Understanding What Google Wants You To Do

D:\MyGoogle indexing gets a lot of ink because it is important. Bing and various other competitors have their place, but Google is king until someone knocks them off the mountain. While major algorithm changes like Panda are announced with some fanfare, there are loads of tweaks that occur which largely go unnoticed by anyone that isn’t making a living knowing what is important when it comes to optimizing for Google. Today we will look at some of those tweaks – even a few that are still being debated – so you can see what you have caught on to already and what you may have missed.

There is plenty of discussion concerning meta tags and what role they play. One camp says they are useless, but you still find them appearing now and then as the description Google uses within their SERPs. The truth of the matter, no one outside of Google really seems to know what role they play anymore. It can be said their value has been diminished, but they are not totally worthless. In case they are still being used as a signal ranking, keep them simple and unique on each page.
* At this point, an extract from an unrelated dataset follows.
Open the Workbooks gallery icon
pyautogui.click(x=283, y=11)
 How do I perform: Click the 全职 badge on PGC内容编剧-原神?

What about link anchor text? Remember when linking off the phrase “click here” was akin to blasphemy? That is no longer so true. It isn’t SEO friendly, but if you are slogging through a major link building campaign, a little variety here and there is not such a bad thing. It looks natural – and that is a good thing – just don’t go nuts purposely trying to do this. If that is what works best in a particular situation then go with it.
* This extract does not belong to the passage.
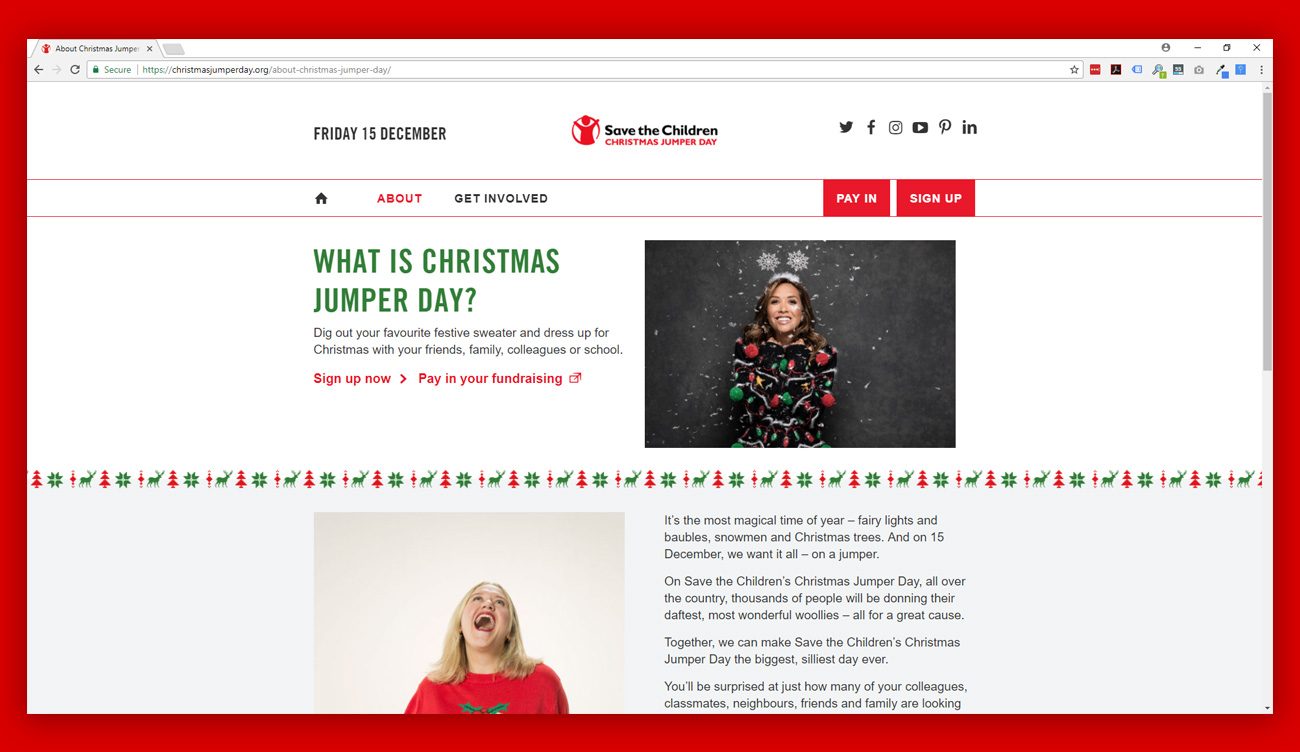
Task: Open Save the Children's Twitter page
Action: pos(846,127)
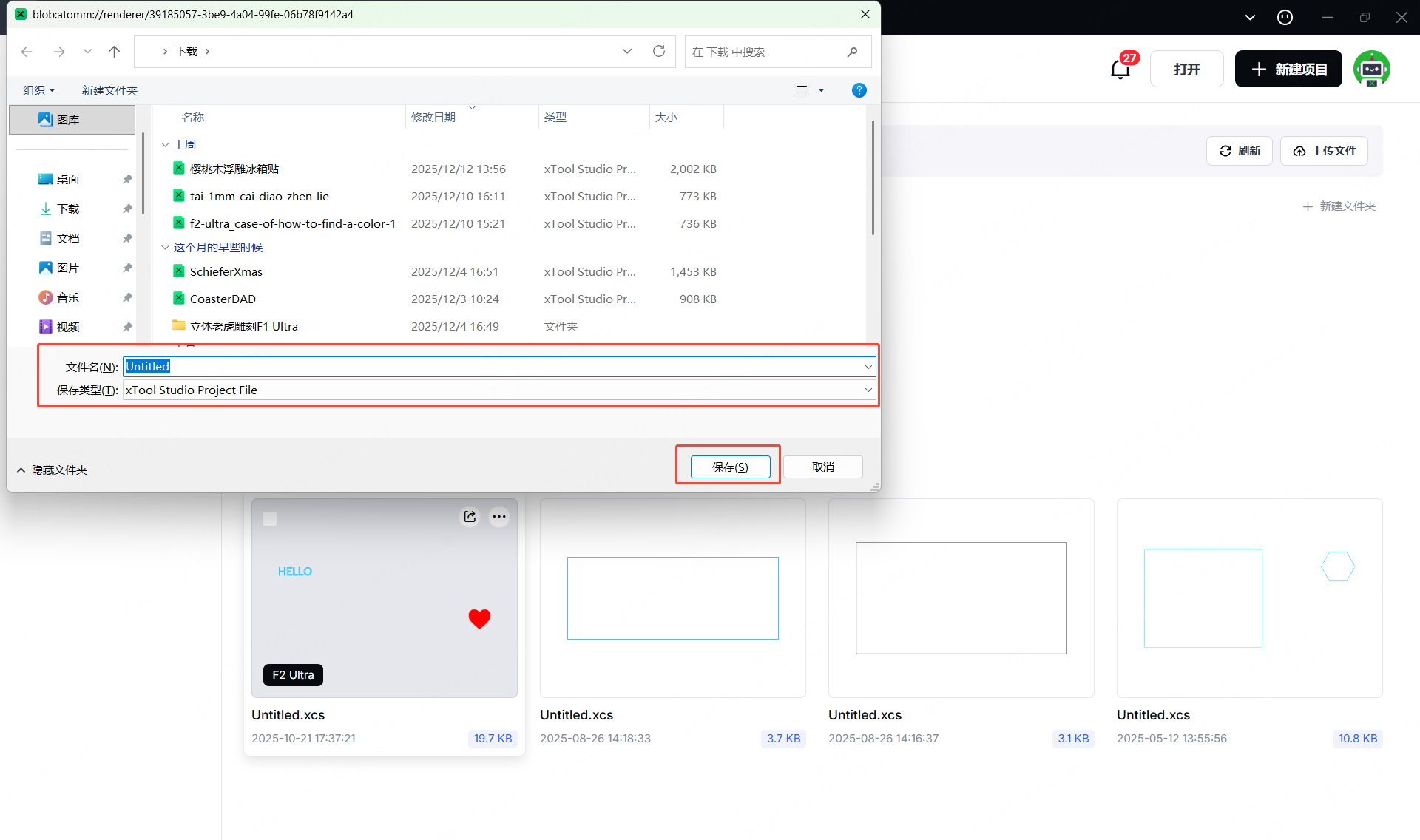This screenshot has height=840, width=1420.
Task: Toggle 隐藏文件夹 folder pane
Action: tap(52, 470)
Is keyword density a nasty term to you? Once it was the cornerstone of SEO almost, now however, the importance of hitting a specific target is not something to go crazy over. What is important is that you have good content that reads naturally and you sprinkle your keywords in where they make sense. If you doubt this, Google five different phrases, check the keyword density the top 10 sites on each has, and then see for yourself how much effort you should put into all that counting and dividing that was once oh so important.

For over a year now, Google has admitted that site load speed is in fact a factor they consider in their ranking algorithm. It my not be the biggest thing, but it certainly shouldn’t be ignored either. Granted, this really only impacts around 1% -2% of the sites that are ranked, but a fast site is a site that has happy visitors, and happy visitors are more likely to be converted than someone that is frustrated waiting for a page to load.

A few things that haven’t changed are using title tags under 70 characters in length, using the right keywords and keeping an eye on those geographic specific and long tail varieties lurking out there, and making sure that your keyword placement within text looks and flows naturally. If you were already aware of these changes, and non-changes, give yourself a pat on the back as you are ahead of the pack!